■ **Your assignment**:
Each line in the records below, from the one that contains "Given: Open the BALANCE sort dropdown arrow" to the one that contains "Viewport: 923px width, 590px height.", should be reproduced exactly, the first and last included.

Collected data entries
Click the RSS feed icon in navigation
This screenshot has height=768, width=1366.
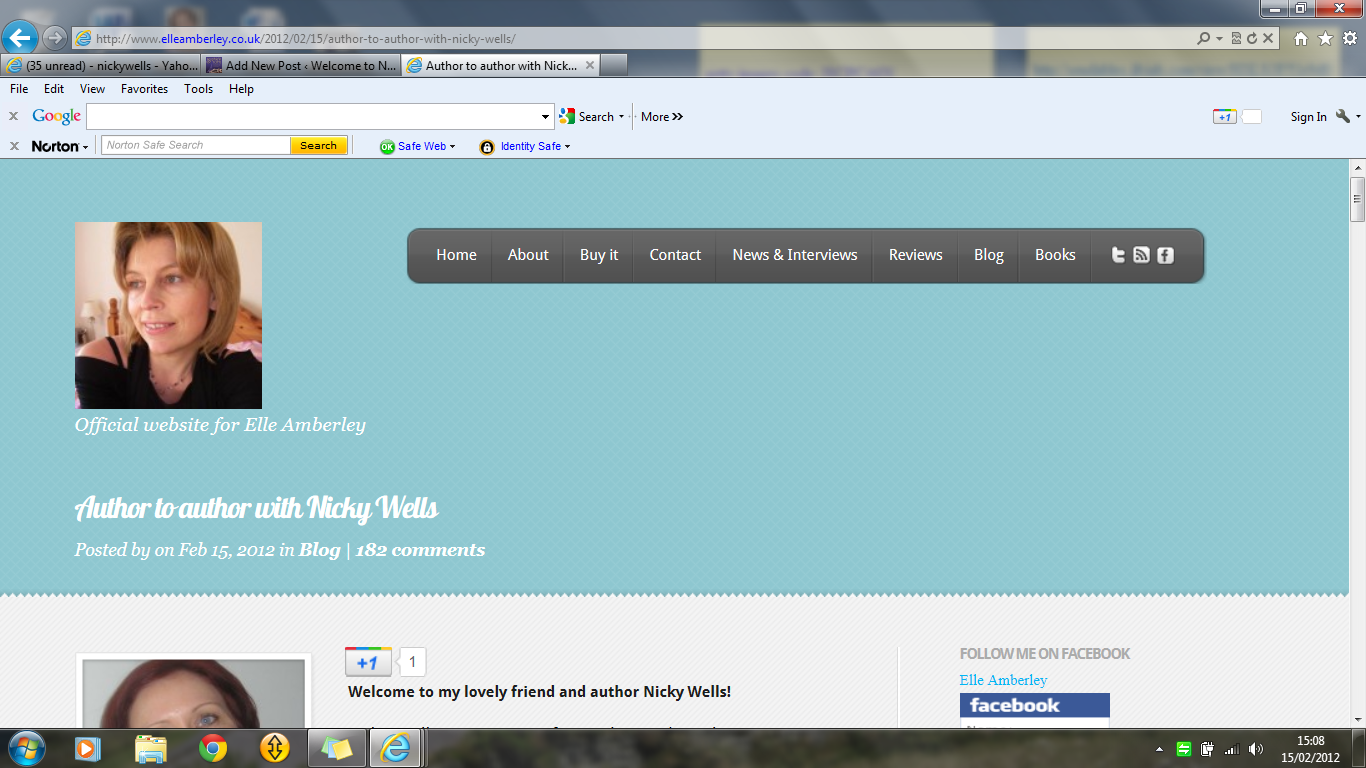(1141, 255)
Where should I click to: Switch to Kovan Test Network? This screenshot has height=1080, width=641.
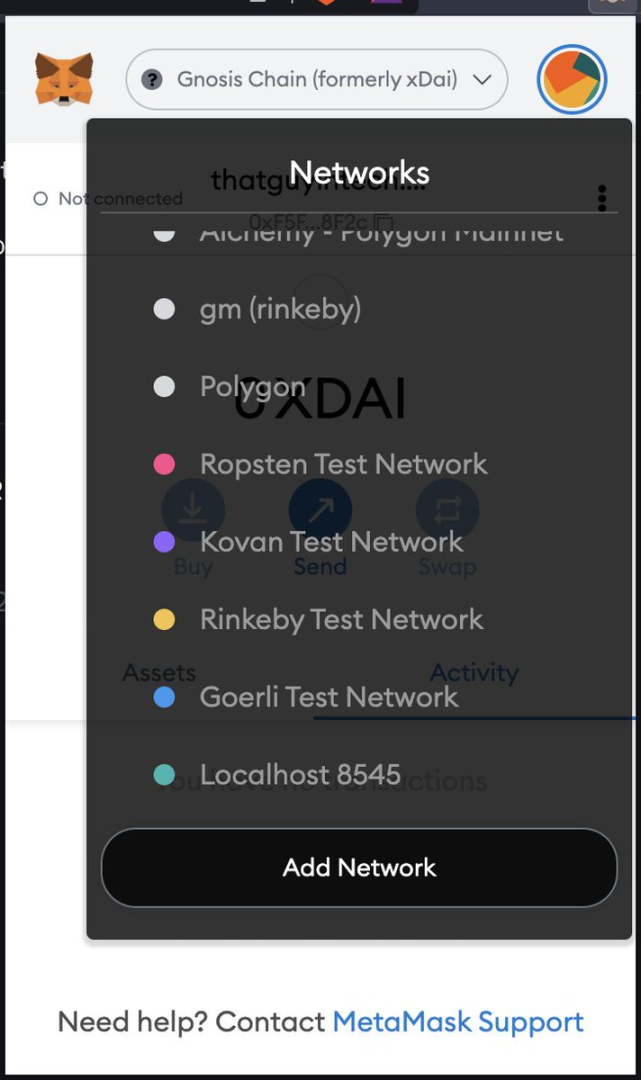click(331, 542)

---

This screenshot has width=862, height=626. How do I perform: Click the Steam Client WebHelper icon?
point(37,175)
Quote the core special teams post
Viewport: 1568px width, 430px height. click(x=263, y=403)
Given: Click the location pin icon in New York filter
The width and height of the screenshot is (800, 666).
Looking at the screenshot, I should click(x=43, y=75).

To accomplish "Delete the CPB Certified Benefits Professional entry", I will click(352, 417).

==

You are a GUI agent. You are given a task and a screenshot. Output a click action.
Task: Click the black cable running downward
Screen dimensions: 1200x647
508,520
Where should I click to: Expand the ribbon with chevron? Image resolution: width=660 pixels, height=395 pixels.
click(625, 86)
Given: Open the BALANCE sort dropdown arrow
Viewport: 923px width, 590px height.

■ **Answer below**:
Given: Open the BALANCE sort dropdown arrow
Viewport: 923px width, 590px height.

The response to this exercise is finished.